Data for locating words and elements:
** start **

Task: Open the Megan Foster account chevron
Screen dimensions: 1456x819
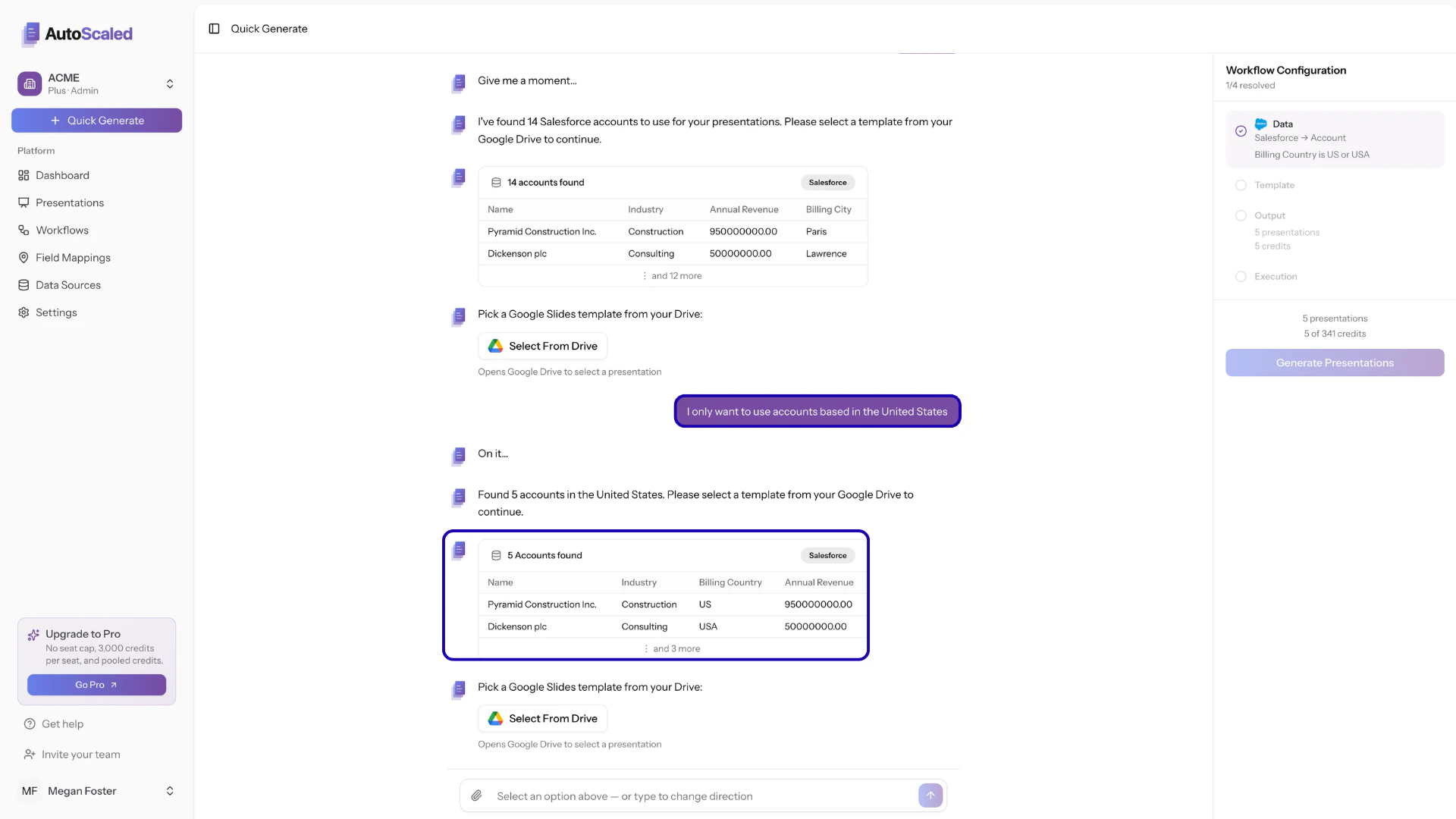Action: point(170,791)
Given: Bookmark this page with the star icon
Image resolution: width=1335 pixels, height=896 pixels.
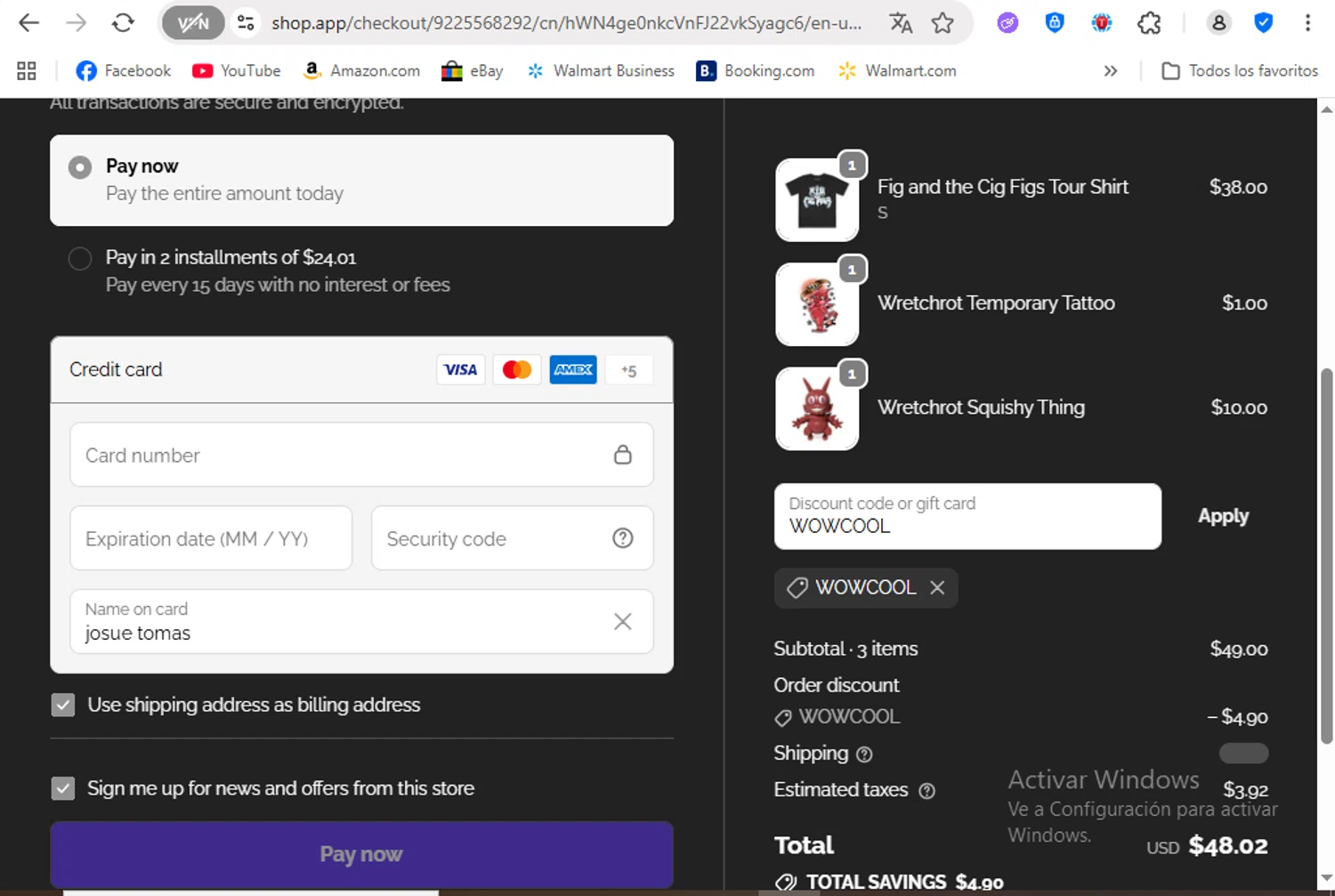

** end **

WHAT NEEDS TO BE DONE
Copy every line of the material above word for word, leaving out the pictures.

RESULT FOR THIS EXERCISE
Task: Open the Megan Foster account chevron
Screen dimensions: 1456x819
Action: point(170,791)
Given: Bookmark this page with the star icon
Image resolution: width=1335 pixels, height=896 pixels.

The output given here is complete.